## Action item
Copy the listing that follows exactly. Its pictures do not belong in the copy.
___
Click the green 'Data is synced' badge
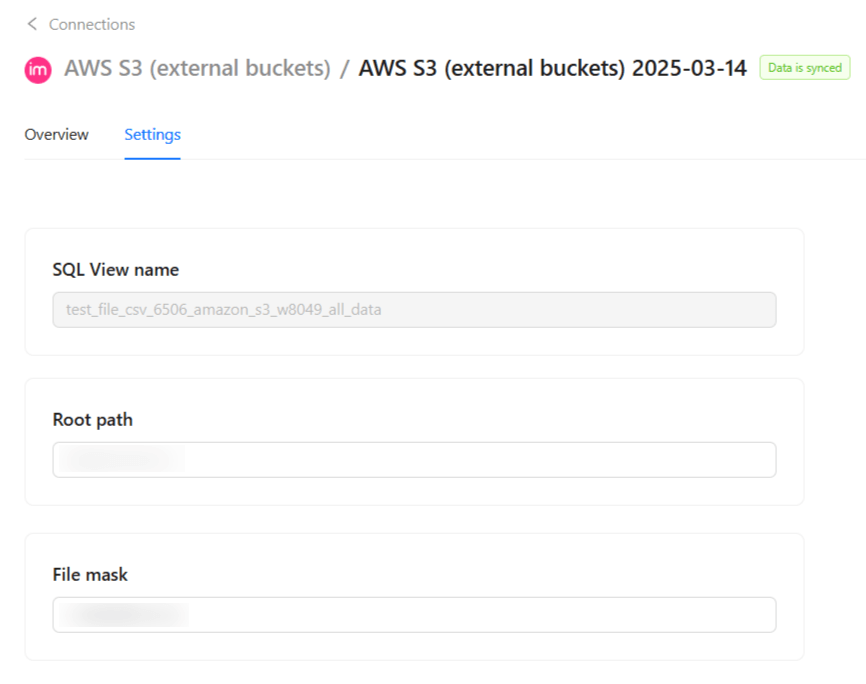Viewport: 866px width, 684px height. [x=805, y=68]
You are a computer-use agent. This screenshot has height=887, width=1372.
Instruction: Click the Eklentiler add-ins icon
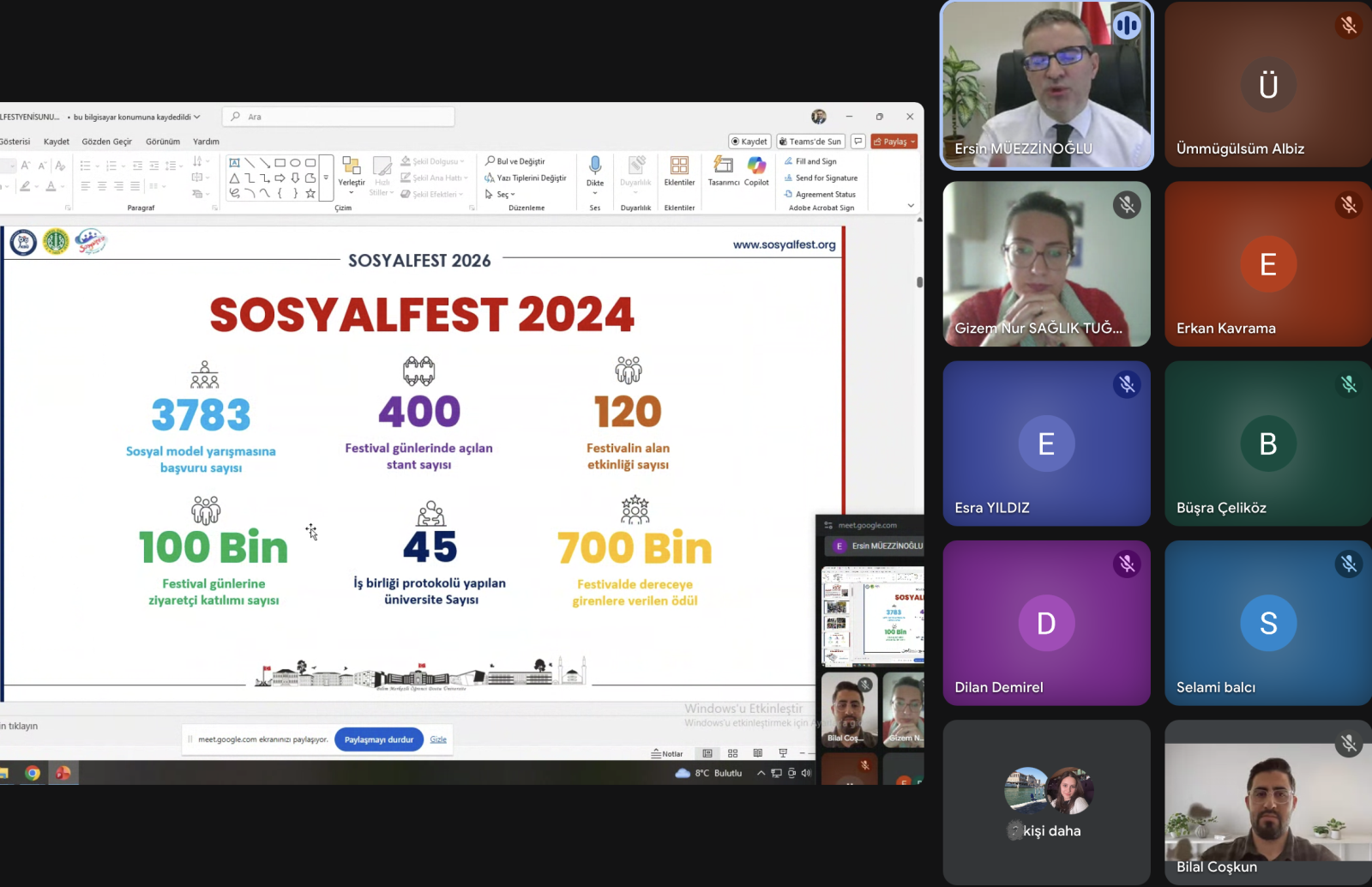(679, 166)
___
## Answer box
Click the green 'Data is synced' badge
Viewport: 866px width, 684px height. [x=805, y=68]
You are a computer-use agent. This screenshot has height=887, width=1372.
Instruction: Click the Eklentiler add-ins icon
(679, 166)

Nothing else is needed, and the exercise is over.